-- Your instructions --
The required answer is the data below, restated word for word with images omitted.

Data records:

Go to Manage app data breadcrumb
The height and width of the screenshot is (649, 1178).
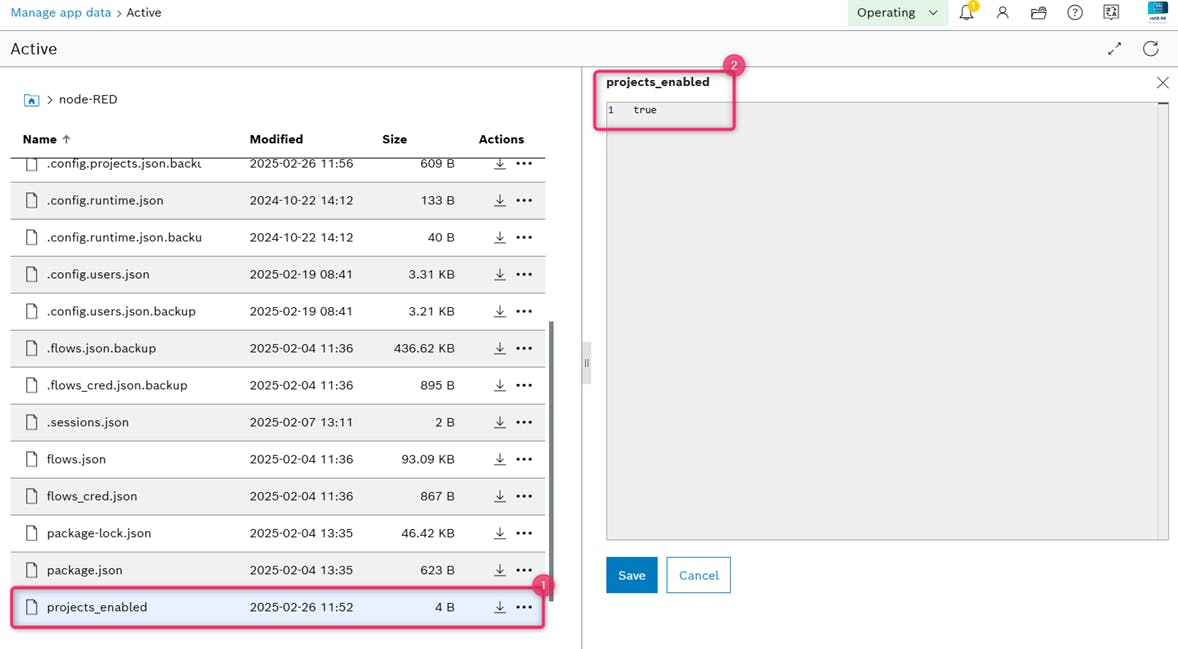pos(60,13)
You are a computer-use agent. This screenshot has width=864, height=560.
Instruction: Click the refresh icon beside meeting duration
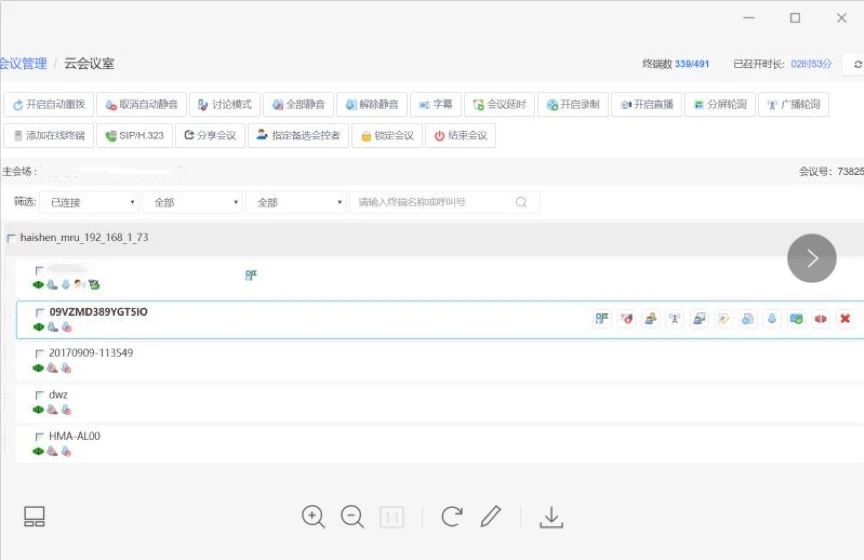pyautogui.click(x=857, y=64)
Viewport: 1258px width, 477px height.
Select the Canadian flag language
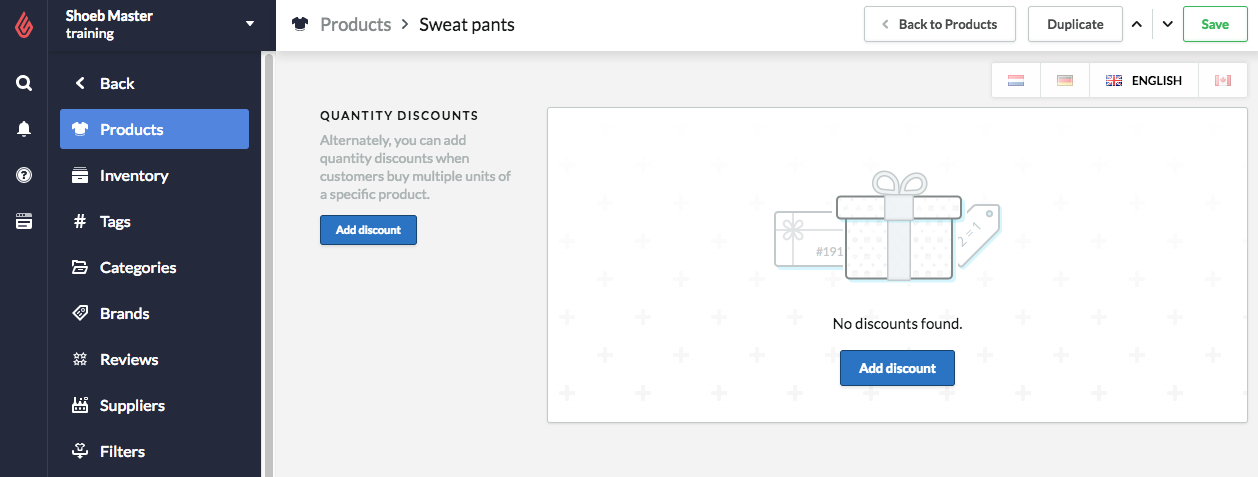coord(1222,80)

-- Response to the exercise --
Go to Manage app data breadcrumb
The height and width of the screenshot is (649, 1178).
pos(60,13)
You are a computer-use agent. This screenshot has width=864, height=560.
Instruction: Click the refresh icon beside meeting duration
pyautogui.click(x=857, y=64)
Viewport: 1258px width, 477px height.
Select the Canadian flag language
coord(1222,80)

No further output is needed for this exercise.